As for what is behind the productivity drop, workers moving from job to job could be one reason.

"The job-hopping enabled by the intense competition for workers could be one factor," reported the cfo.com website.

Another sector hurt by a worker shortage is small business.

"Hiring has never been harder for small business owners," said National Federation of Independent Business (NFIB) Chief Economist Bill Dunkelberg. "The labor shortage remains frustrating for many small business owners as they continue to manage inflation and other economic headwinds.
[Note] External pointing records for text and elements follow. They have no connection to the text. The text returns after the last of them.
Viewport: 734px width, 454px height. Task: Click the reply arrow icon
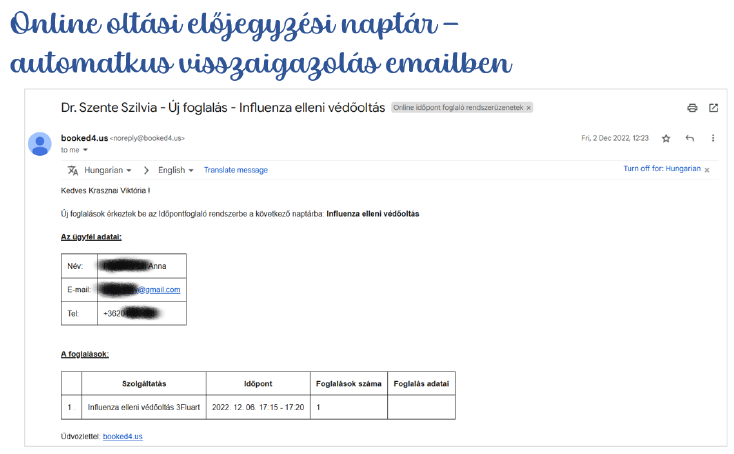pyautogui.click(x=690, y=138)
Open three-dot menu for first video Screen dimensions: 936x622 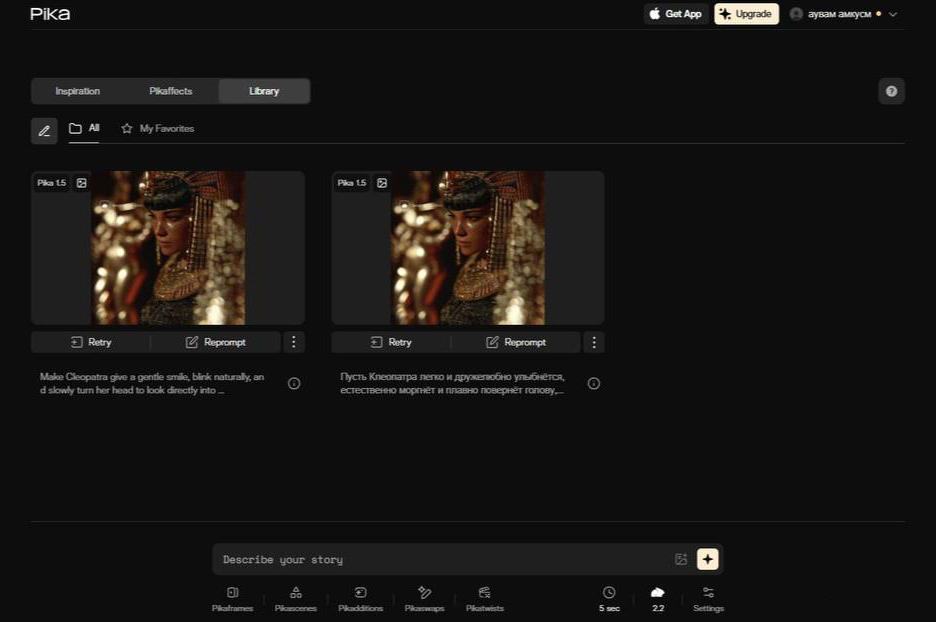tap(293, 342)
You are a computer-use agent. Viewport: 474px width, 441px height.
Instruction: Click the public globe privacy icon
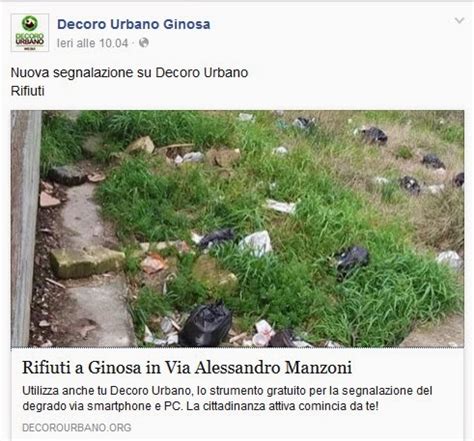[144, 43]
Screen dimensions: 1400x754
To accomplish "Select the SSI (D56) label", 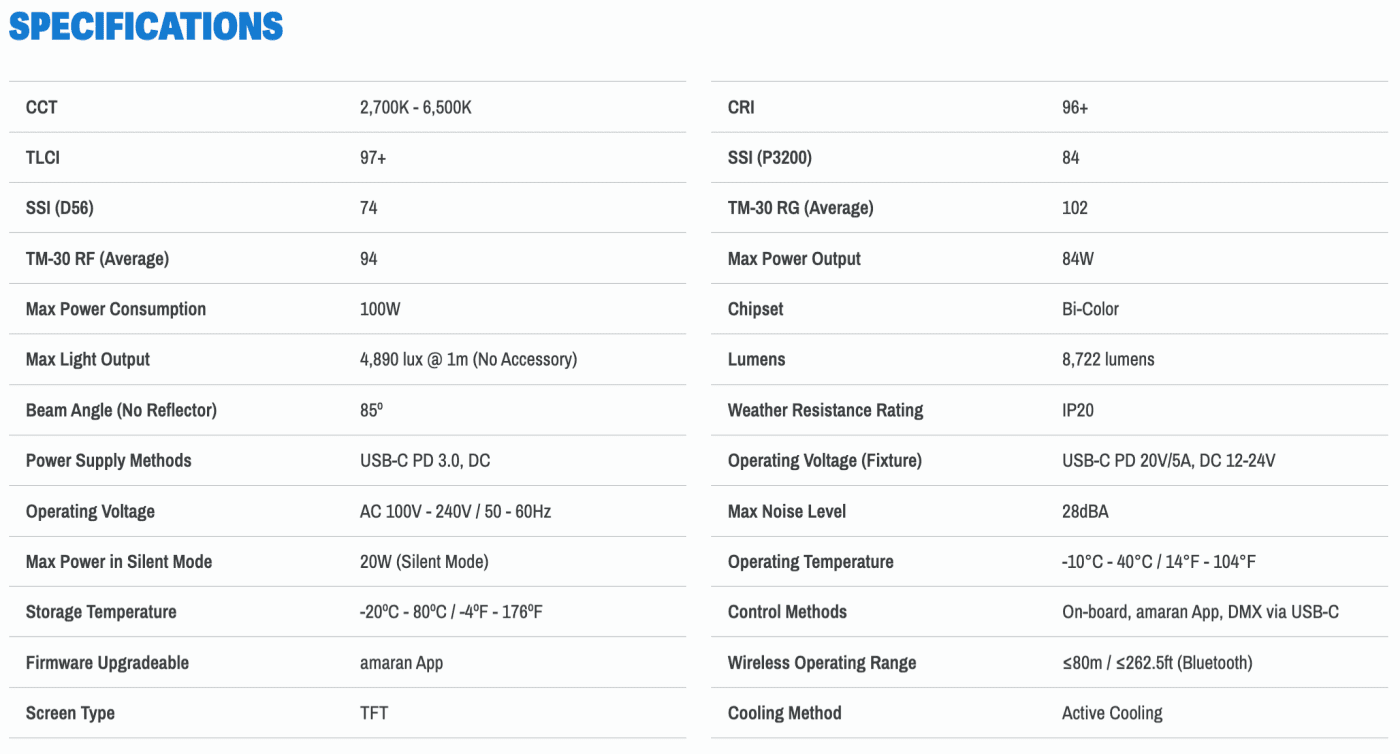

Owners are adjusting business operations where they can to help mitigate lost sales opportunities due to staffing shortages."

An NFIB survey showed that 49 percent of small businesses had unfilled openings in July.

From the same quarter a year ago, nonfarm business sector labor productivity decreased 2.5 percent, reflecting a 1.5 percent increase in output and a 4.1 percent increase in hours worked. The 2.5 percent decline is the largest decrease in the series, which started in 1948.

However, real hourly compensation, which takes into account changes in consumer prices, decreased 4.4 percent in the second quarter of 2022, which followed a 4.4-percent decline in the first quarter of 2022, the BLS said.

On the plus side, manufacturing sector labor productivity increased 5.5 percent in the second quarter of 2022, as output increased 4.3 percent and hours worked decreased 1.1 percent, the report said.

Manufacturing sector output is now 3.6 percent above its level in the fourth quarter of 2019, the last quarter not affected by the COVID-19 pandemic, according to the BLS.